REQUIRED WORK ▸ An exact copy of all the data is the required output.

RECORD EXTRACTS ▸
####
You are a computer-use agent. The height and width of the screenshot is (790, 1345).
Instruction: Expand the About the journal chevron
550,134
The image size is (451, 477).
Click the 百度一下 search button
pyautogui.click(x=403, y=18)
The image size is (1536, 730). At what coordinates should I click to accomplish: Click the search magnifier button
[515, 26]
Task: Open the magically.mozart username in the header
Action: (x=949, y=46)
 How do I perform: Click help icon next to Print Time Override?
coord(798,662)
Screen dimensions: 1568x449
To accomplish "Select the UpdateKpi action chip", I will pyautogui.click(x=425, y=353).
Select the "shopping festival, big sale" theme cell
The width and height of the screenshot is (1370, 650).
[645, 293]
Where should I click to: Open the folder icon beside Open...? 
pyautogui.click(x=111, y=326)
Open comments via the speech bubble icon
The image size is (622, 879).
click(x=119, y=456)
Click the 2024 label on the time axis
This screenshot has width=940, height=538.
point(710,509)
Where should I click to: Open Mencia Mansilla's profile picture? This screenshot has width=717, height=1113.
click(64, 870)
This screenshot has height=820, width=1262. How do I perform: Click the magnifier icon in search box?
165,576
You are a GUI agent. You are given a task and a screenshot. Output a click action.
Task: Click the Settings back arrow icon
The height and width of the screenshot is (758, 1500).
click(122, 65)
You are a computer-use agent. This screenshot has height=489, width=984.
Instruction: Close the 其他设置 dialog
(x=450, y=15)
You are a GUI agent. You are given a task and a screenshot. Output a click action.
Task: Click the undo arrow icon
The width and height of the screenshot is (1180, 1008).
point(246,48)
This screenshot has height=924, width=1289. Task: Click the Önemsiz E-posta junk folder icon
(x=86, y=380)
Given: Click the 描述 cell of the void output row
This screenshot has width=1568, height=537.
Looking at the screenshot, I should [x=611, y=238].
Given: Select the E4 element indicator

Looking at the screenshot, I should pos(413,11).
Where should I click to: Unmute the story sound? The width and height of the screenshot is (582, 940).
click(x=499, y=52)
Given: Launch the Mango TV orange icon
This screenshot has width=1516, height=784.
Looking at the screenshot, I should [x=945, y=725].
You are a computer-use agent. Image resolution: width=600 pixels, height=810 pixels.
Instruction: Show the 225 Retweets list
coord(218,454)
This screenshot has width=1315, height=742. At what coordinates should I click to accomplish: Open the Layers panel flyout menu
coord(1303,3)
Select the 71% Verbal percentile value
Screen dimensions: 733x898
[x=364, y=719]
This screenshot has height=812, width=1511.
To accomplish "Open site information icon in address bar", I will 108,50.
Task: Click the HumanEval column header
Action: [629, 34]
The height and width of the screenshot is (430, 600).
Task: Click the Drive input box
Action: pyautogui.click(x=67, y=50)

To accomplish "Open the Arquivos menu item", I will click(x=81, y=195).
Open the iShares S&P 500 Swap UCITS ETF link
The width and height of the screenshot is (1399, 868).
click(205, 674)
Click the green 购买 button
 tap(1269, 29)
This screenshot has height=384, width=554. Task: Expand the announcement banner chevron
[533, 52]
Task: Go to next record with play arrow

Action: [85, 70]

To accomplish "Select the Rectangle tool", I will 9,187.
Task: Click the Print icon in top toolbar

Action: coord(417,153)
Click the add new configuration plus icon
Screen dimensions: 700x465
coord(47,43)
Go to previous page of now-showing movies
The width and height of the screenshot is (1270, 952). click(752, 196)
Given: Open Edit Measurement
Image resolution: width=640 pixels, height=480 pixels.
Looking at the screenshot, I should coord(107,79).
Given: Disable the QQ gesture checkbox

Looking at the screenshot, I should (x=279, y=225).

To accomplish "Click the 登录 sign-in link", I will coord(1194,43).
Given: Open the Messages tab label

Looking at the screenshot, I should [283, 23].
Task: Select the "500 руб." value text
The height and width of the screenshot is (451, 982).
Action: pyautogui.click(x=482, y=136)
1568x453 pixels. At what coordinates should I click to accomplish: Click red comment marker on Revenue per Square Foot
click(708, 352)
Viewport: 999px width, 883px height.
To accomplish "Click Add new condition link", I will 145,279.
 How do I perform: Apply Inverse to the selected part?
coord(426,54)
####
SOLUTION FOR THIS EXERCISE ▸
You are a computer-use agent. The height and width of the screenshot is (790, 1345).
Instruction: Expand the About the journal chevron
550,134
The image size is (451, 477).
Click the 百度一下 search button
pyautogui.click(x=403, y=18)
The image size is (1536, 730). At what coordinates should I click to accomplish: Click the search magnifier button
[515, 26]
Task: Open the magically.mozart username in the header
Action: (x=949, y=46)
 How do I perform: Click help icon next to Print Time Override?
coord(798,662)
Screen dimensions: 1568x449
To accomplish "Select the UpdateKpi action chip", I will pyautogui.click(x=425, y=353).
Select the "shopping festival, big sale" theme cell
The width and height of the screenshot is (1370, 650).
[645, 293]
Where should I click to: Open the folder icon beside Open...? 
pyautogui.click(x=111, y=326)
Open comments via the speech bubble icon
The image size is (622, 879).
click(x=119, y=456)
Click the 2024 label on the time axis
This screenshot has width=940, height=538.
point(710,509)
Where should I click to: Open Mencia Mansilla's profile picture? This screenshot has width=717, height=1113.
click(64, 870)
This screenshot has height=820, width=1262. How do I perform: Click the magnifier icon in search box?
165,576
You are a GUI agent. You are given a task and a screenshot. Output a click action.
Task: Click the Settings back arrow icon
The height and width of the screenshot is (758, 1500).
click(122, 65)
You are a computer-use agent. This screenshot has height=489, width=984.
Instruction: Close the 其他设置 dialog
(x=450, y=15)
You are a GUI agent. You are given a task and a screenshot. Output a click action.
Task: Click the undo arrow icon
The width and height of the screenshot is (1180, 1008).
point(246,48)
This screenshot has height=924, width=1289. Task: Click the Önemsiz E-posta junk folder icon
(x=86, y=380)
Given: Click the 描述 cell of the void output row
This screenshot has width=1568, height=537.
Looking at the screenshot, I should [x=611, y=238].
Given: Select the E4 element indicator

Looking at the screenshot, I should pos(413,11).
Where should I click to: Unmute the story sound? The width and height of the screenshot is (582, 940).
click(x=499, y=52)
Given: Launch the Mango TV orange icon
This screenshot has width=1516, height=784.
Looking at the screenshot, I should [x=945, y=725].
You are a computer-use agent. Image resolution: width=600 pixels, height=810 pixels.
Instruction: Show the 225 Retweets list
coord(218,454)
This screenshot has width=1315, height=742. At what coordinates should I click to accomplish: Open the Layers panel flyout menu
coord(1303,3)
Select the 71% Verbal percentile value
Screen dimensions: 733x898
[x=364, y=719]
This screenshot has height=812, width=1511.
To accomplish "Open site information icon in address bar", I will 108,50.
Task: Click the HumanEval column header
Action: [629, 34]
The height and width of the screenshot is (430, 600).
Task: Click the Drive input box
Action: pyautogui.click(x=67, y=50)

To accomplish "Open the Arquivos menu item", I will click(x=81, y=195).
Open the iShares S&P 500 Swap UCITS ETF link
The width and height of the screenshot is (1399, 868).
click(205, 674)
Click the green 购买 button
 tap(1269, 29)
This screenshot has height=384, width=554. Task: Expand the announcement banner chevron
[533, 52]
Task: Go to next record with play arrow

Action: [85, 70]

To accomplish "Select the Rectangle tool", I will 9,187.
Task: Click the Print icon in top toolbar

Action: coord(417,153)
Click the add new configuration plus icon
Screen dimensions: 700x465
coord(47,43)
Go to previous page of now-showing movies
The width and height of the screenshot is (1270, 952). click(752, 196)
Given: Open Edit Measurement
Image resolution: width=640 pixels, height=480 pixels.
Looking at the screenshot, I should coord(107,79).
Given: Disable the QQ gesture checkbox

Looking at the screenshot, I should (x=279, y=225).

To accomplish "Click the 登录 sign-in link", I will coord(1194,43).
Given: Open the Messages tab label

Looking at the screenshot, I should [283, 23].
Task: Select the "500 руб." value text
The height and width of the screenshot is (451, 982).
Action: pyautogui.click(x=482, y=136)
1568x453 pixels. At what coordinates should I click to accomplish: Click red comment marker on Revenue per Square Foot
click(708, 352)
Viewport: 999px width, 883px height.
To accomplish "Click Add new condition link", I will 145,279.
 How do I perform: Apply Inverse to the selected part?
coord(426,54)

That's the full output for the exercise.